Five years later, Ping has aged. She is 28 now. She is shorter than I remember and her face is fuller. The unmistakable laugh lines still crowd the corners of her eyes. Her fingers are stained an inky green from the indigo dye she uses to make clothing. She now has four children, three boys and a baby girl. She pats her waistline and tells me she is pregnant with her fifth child. And then she laughs.
I had returned to Sapa with a handful of photos I had taken of the Hmong girls on my last visit. I was hoping to reconnect with a couple of the girls. Ping was one of them. Her friend recognised her in one of my photos and sent to the nearby village for her, 7km down in the valley. I felt bad that she had walked all the way up hill... just to see me.
I don’t know whether Ping remembered me. I doubt it. Her face was so familiar to me as I had studied her photo often in the intervening years. Her face lit up when she saw the photos. She looked at them wistfully and it occured to me, she might not even own a photograph of herself.
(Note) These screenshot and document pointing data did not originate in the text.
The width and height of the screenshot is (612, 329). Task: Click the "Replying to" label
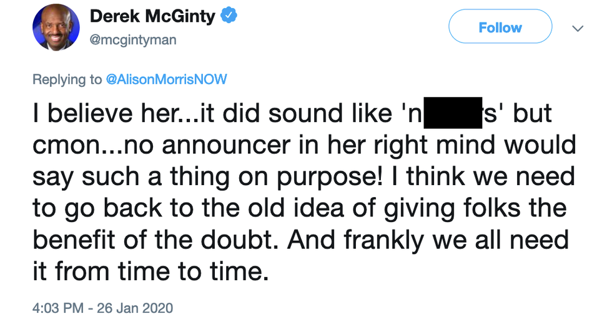[67, 79]
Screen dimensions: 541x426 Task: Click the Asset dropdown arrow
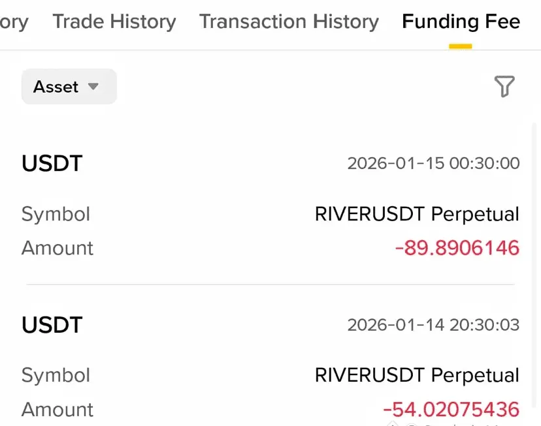click(93, 86)

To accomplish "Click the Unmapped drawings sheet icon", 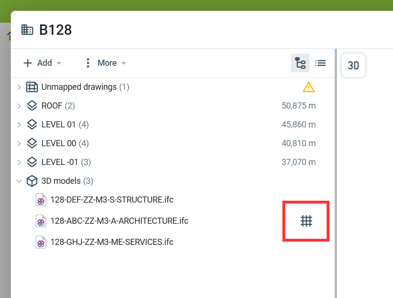I will 32,87.
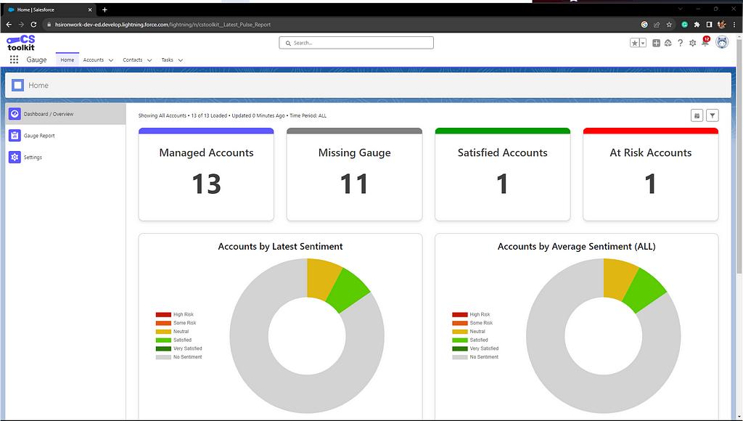The height and width of the screenshot is (421, 743).
Task: Open the Salesforce Setup gear in header
Action: pos(692,43)
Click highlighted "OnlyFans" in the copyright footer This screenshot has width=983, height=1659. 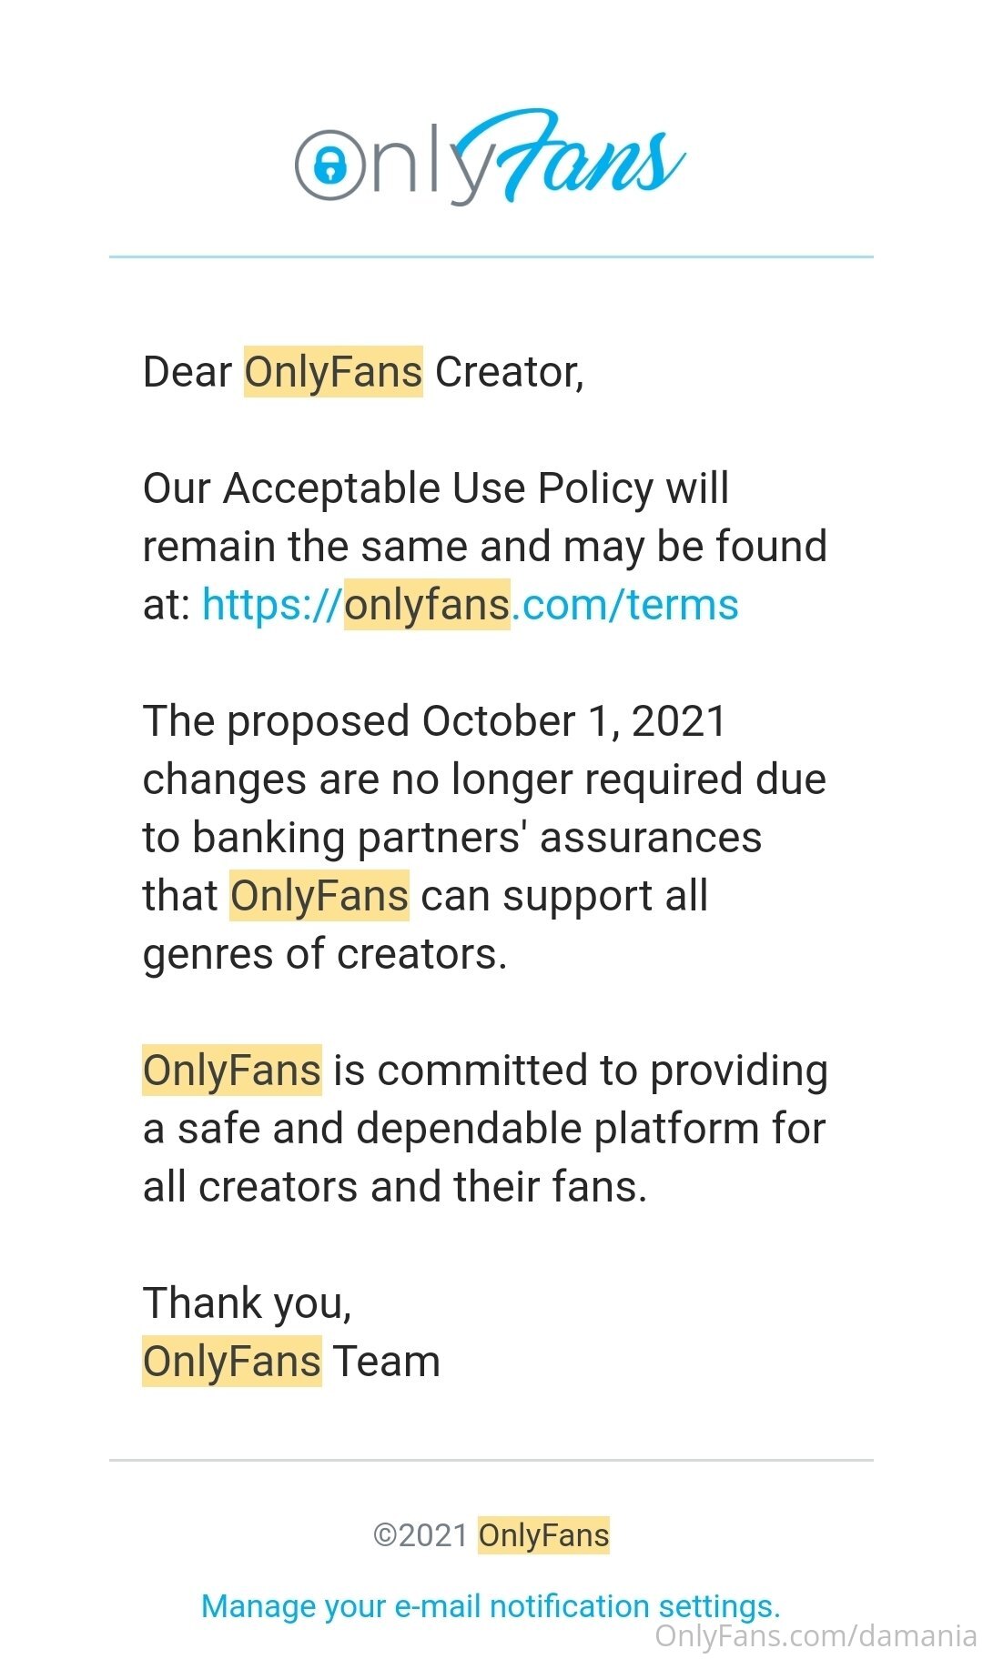pos(543,1535)
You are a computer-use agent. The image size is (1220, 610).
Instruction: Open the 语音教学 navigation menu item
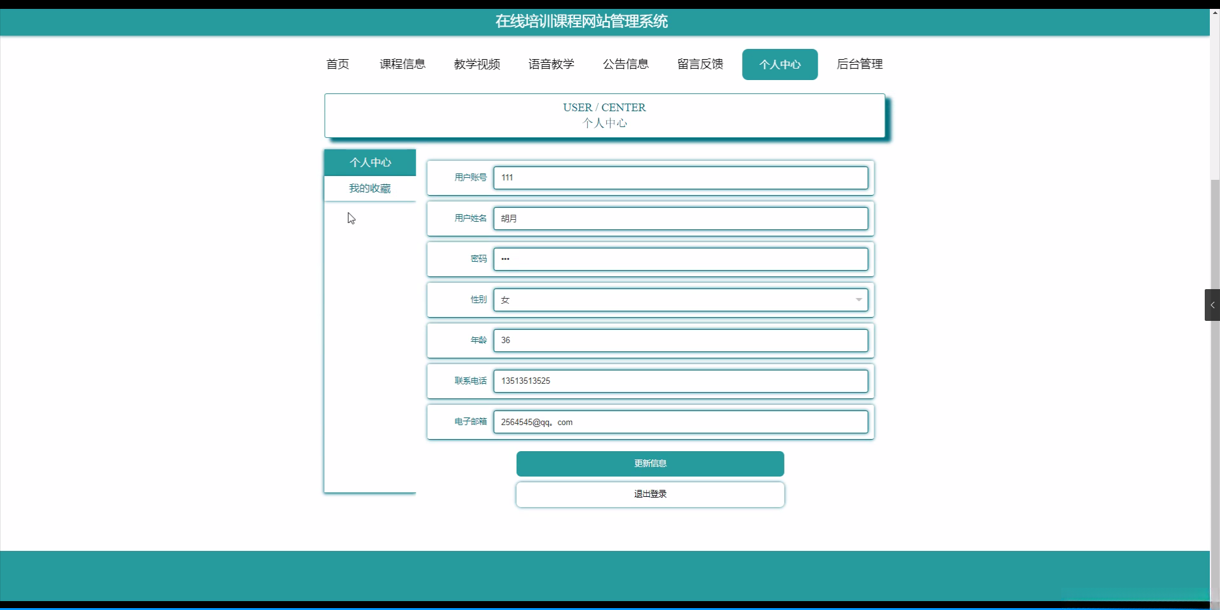551,64

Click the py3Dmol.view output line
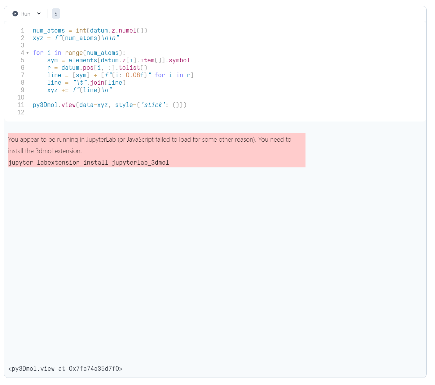[x=65, y=369]
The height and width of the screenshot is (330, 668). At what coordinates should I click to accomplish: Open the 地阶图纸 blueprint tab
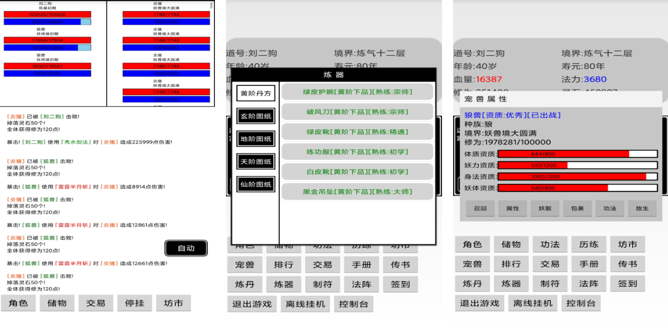256,138
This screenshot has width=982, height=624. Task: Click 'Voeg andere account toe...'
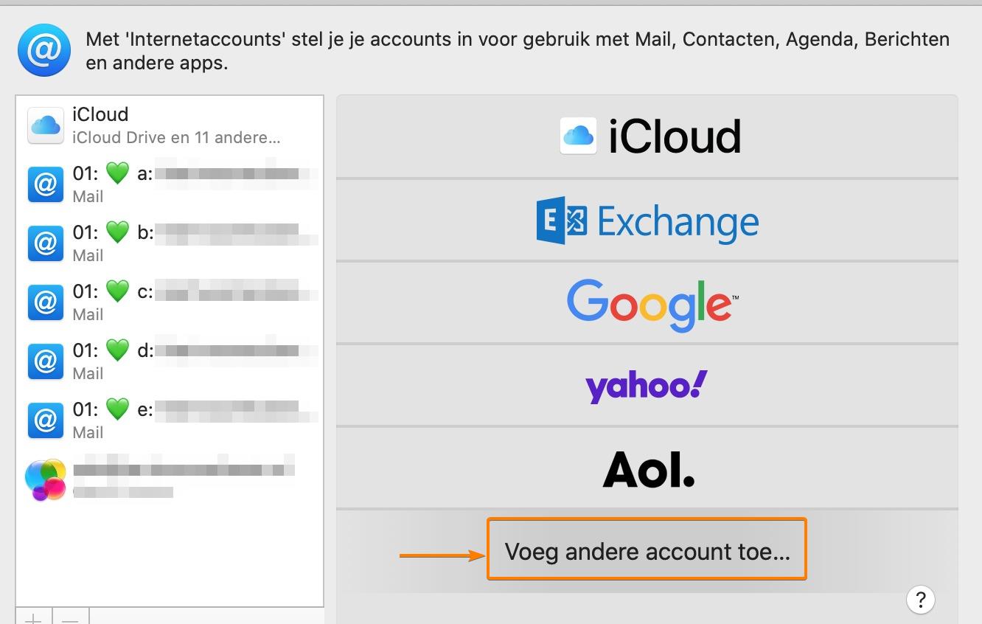647,550
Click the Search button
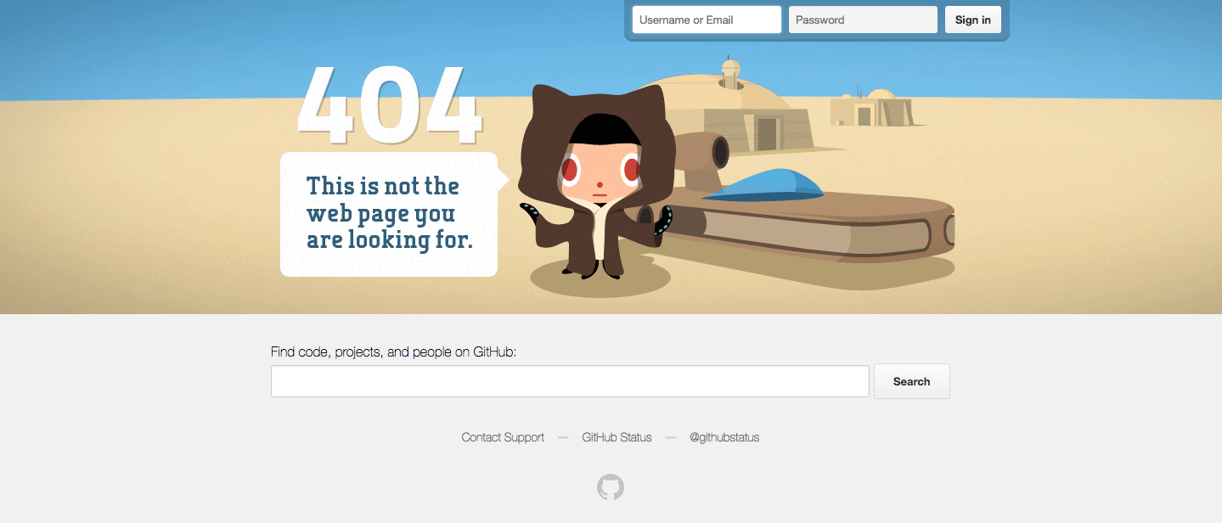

We had planned on a walking tour to the villages below Sapa, but the fog was thick and appeared to have no plans to abate. And I was worried that all we would see was the mud and not much else. Instead we accept Ping’s offer to take us to the village the following day. I could give some more of my photos to the women there. If it was still foggy, she would accompany us along the road instead of negotiating the paddy fields and muddy paths. And I liked the idea that we could give her some money for her family, instead of paying a tour company.